◆ **Exercise**: Would you return the data below exactly as it stands, with every picture left out?

◆ **Record extracts**:
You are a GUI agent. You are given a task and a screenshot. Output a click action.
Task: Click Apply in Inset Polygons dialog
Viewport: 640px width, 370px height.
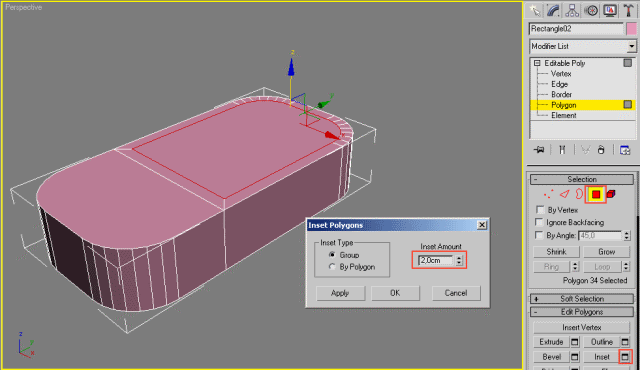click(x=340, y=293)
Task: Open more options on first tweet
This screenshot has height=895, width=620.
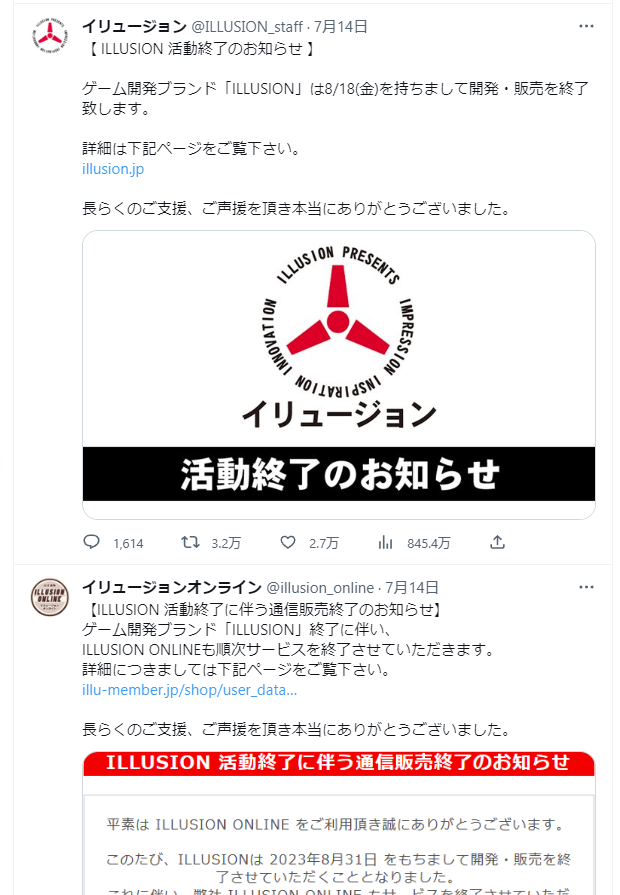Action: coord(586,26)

◆ **Problem solution**:
You are a GUI agent. You are given a task and a screenshot. Output a click action.
Task: Click Apply in Inset Polygons dialog
Viewport: 640px width, 370px height.
click(x=340, y=293)
Task: Open more options on first tweet
This screenshot has height=895, width=620.
Action: coord(586,26)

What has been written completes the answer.